### TRECHO PARA ANÁLISE
※

“Passar a boiada”: Congresso aprova projeto que dificulta fiscalização do agronegócio
Aprovado no Senado, texto sobre autofiscalização agropecuária vai à sanção presidencial; produtores poderão criar sistemas próprios de fiscalização, o que traz preocupações sanitárias para o consumo e sobre o bem-estar animal.
Publicado 21/12/2022 16:57 | Editado 21/12/2022 16:58
O plenário do Senado aprovou na terça-feira (20) um projeto de lei que permite a autofiscalização dos produtores agropecuários. Criticado por parcela de produtores rurais e por ambientalistas, o chamado de PL do Autocontrole (1.293/2021) atende a uma demanda da bancada ruralista por flexibilização de regras que coloca de lado a atuação de fiscais do Ministério da Agricultura, Pecuária e Abastecimento (Mapa).
Com o projeto – que passou pela Câmara dos Deputados e agora vai para sanção presidencial – a fiscalização e controle da produção passa a ser feita pelo próprio “agronegócio”, que pode terceirizar a atividade fiscalizadora. Em outras palavras, a fiscalização e a responsabilização desses produtores ficam dificultadas.

※

### Registros de uma coleção de dados
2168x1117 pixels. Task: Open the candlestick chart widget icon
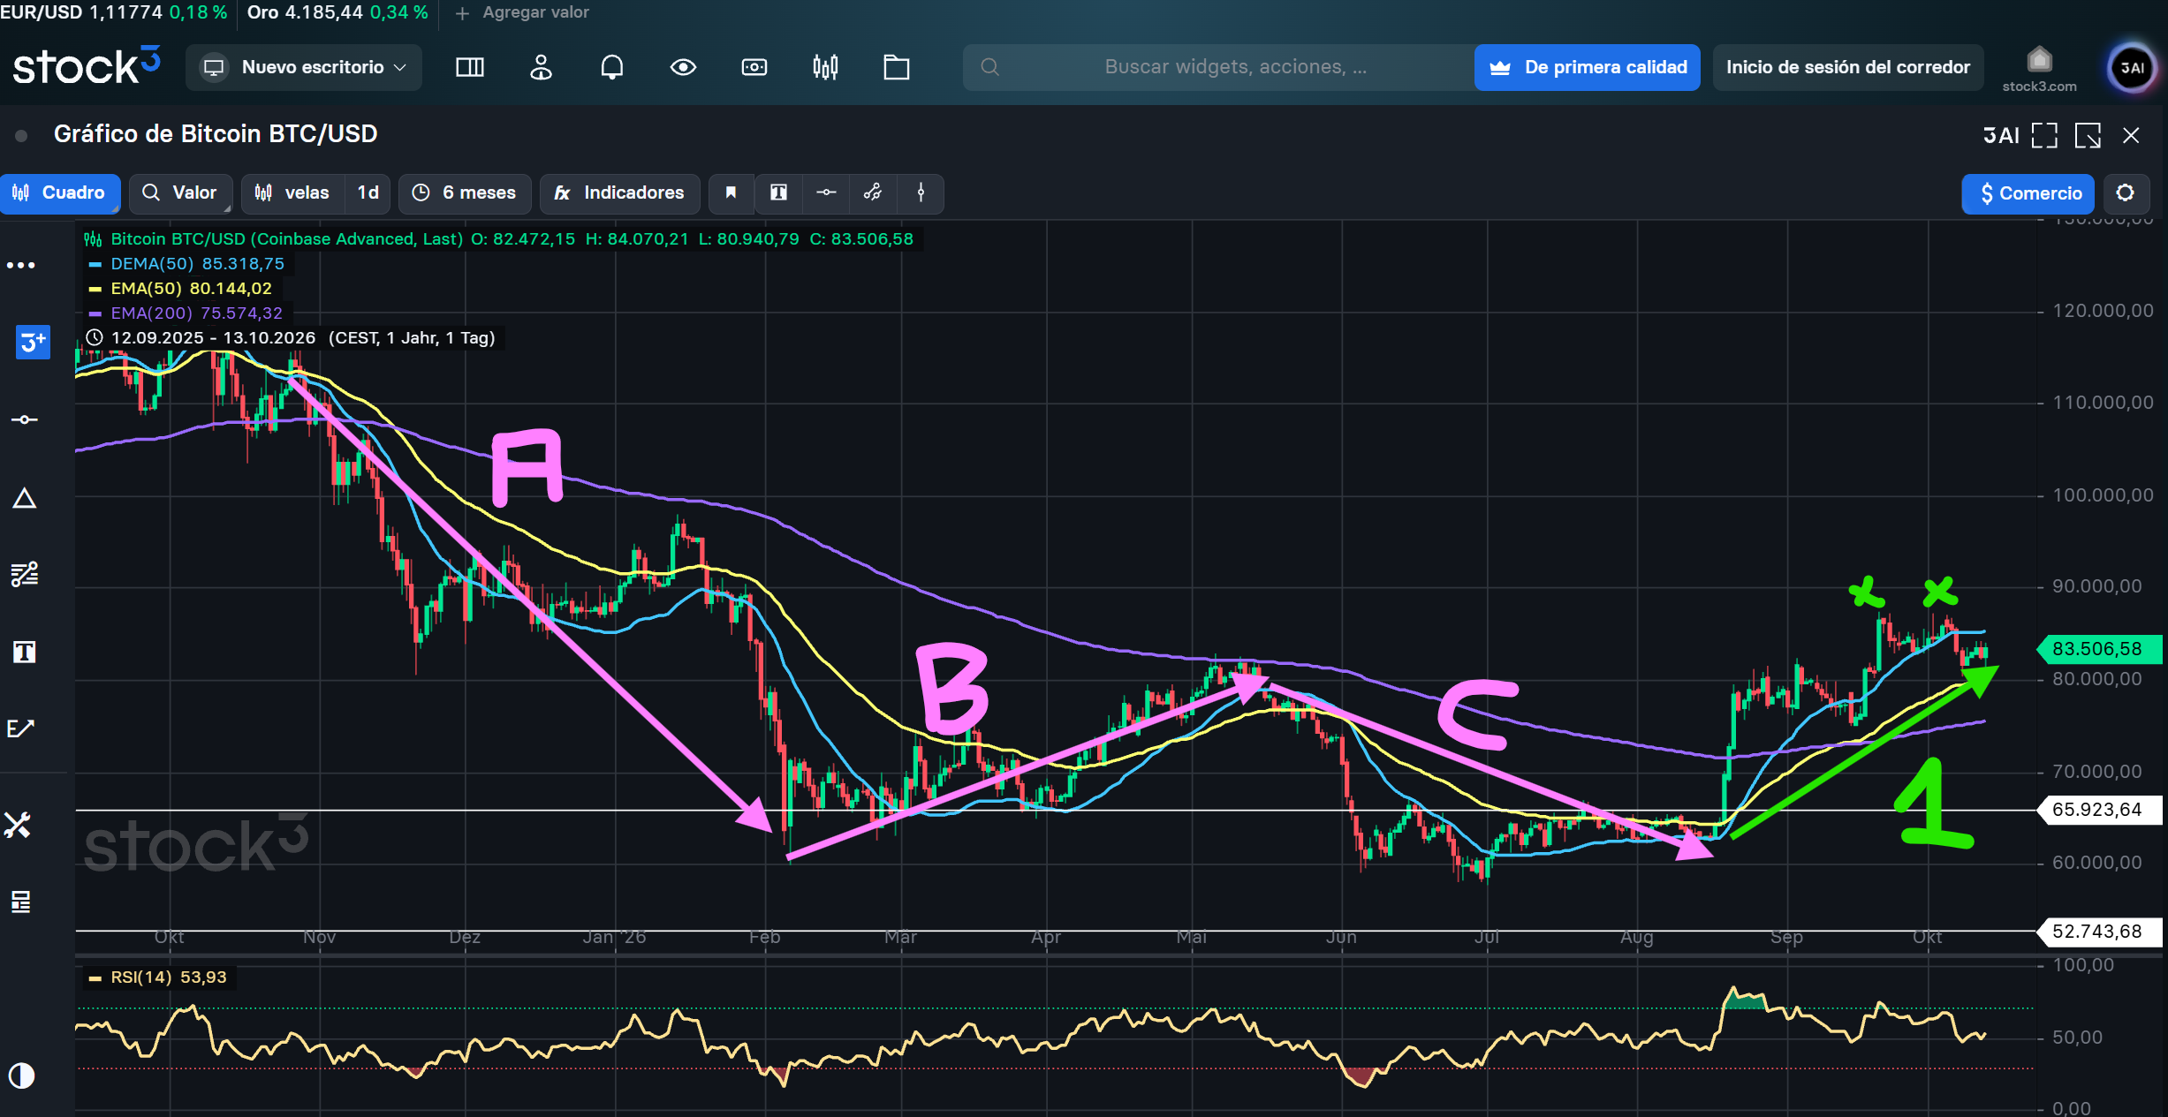click(825, 67)
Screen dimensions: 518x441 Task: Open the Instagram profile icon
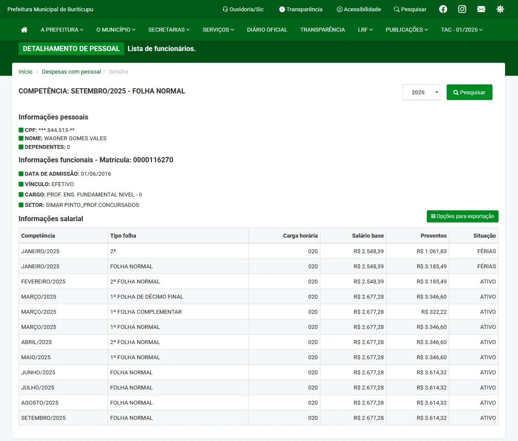pos(462,9)
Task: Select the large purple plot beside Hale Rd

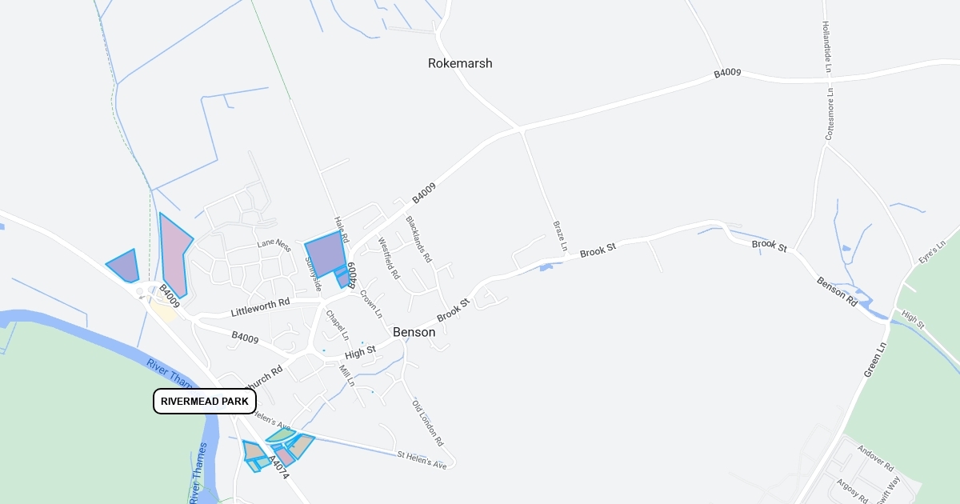Action: point(325,253)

※

### O QUE FAZER
Edite a notícia sobre a autofiscalização agropecuária trocando "ambientalistas" por "ecologistas". Comece nas palavras "Publicado 21/12/2022 16:57" e pare depois de "produtores ficam dificultadas.". Os registros não têm relação com a notícia.

### RESPOSTA DO PROBLEMA
Publicado 21/12/2022 16:57 | Editado 21/12/2022 16:58
O plenário do Senado aprovou na terça-feira (20) um projeto de lei que permite a autofiscalização dos produtores agropecuários. Criticado por parcela de produtores rurais e por ecologistas, o chamado de PL do Autocontrole (1.293/2021) atende a uma demanda da bancada ruralista por flexibilização de regras que coloca de lado a atuação de fiscais do Ministério da Agricultura, Pecuária e Abastecimento (Mapa).
Com o projeto – que passou pela Câmara dos Deputados e agora vai para sanção presidencial – a fiscalização e controle da produção passa a ser feita pelo próprio “agronegócio”, que pode terceirizar a atividade fiscalizadora. Em outras palavras, a fiscalização e a responsabilização desses produtores ficam dificultadas.